Neuroprotection with the proteasome inhibitor MLN519 in focal ischemic brain injury: relation to nuclear factor kappaB (NF-kappaB), inflammatory gene expression, and leukocyte infiltration.

The ubiquitin proteasome system (UPS) is a major cellular protein degradation pathway that involves the modulation of key proteins controlling inflammation, cell cycle regulation and gene expression. Modulation of the UPS with proteasome inhibitors has indicated efficacy in the treatment of several disease states including cancer and neuro-inflammatory disorders. In particular, a series of recent reports have evaluated the pre-clinical efficacy of the proteasome inhibitor MLN519 for the treatment of focal ischemic/reperfusion brain injury in rats.
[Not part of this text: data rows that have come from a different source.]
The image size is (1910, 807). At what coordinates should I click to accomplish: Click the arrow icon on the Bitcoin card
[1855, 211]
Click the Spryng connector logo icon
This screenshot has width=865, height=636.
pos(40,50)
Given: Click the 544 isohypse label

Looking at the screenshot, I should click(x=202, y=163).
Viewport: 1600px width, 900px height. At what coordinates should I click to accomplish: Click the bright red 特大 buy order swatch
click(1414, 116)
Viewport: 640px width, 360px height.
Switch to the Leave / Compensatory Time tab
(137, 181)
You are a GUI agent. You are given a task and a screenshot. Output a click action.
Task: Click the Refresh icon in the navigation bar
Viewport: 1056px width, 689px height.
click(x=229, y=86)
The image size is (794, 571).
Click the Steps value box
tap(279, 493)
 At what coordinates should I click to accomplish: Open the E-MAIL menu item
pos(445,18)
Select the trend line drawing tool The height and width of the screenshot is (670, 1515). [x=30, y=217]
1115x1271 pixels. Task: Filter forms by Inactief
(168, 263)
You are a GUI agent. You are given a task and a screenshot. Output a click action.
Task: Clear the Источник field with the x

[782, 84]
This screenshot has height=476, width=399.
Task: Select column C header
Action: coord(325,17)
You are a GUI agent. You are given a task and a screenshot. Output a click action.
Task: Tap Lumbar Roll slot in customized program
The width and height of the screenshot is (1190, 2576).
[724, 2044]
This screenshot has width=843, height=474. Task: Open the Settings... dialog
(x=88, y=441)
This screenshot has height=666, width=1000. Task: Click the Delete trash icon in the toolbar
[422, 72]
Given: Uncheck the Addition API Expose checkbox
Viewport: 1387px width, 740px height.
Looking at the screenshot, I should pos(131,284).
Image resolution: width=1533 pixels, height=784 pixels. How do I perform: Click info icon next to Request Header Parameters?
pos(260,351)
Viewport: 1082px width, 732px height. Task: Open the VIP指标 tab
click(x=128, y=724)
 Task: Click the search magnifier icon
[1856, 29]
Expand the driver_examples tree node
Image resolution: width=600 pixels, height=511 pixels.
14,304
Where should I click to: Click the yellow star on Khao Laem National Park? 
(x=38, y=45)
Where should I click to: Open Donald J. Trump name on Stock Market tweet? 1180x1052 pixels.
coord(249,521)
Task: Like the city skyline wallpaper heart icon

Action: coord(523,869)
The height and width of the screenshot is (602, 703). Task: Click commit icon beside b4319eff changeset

Evidence from these studies indicate that the neuroprotection provided by MLN519 is related to an anti-inflammatory effect linked to the modulation of nuclear factor kappaB (NF-kappaB) activity, attenuation of cytokine (TNF-alpha, IL-1beta, and IL-6) and cellular adhesion molecule (ICAM-1 and E-selectin) expression, and reduction of neutrophil and macrophage infiltration into the injured rat brain. It is the aim of this paper to review the experimental neuroprotection data reported using MLN519 with a focus on the molecular and cellular mechanisms of anti-inflammatory action.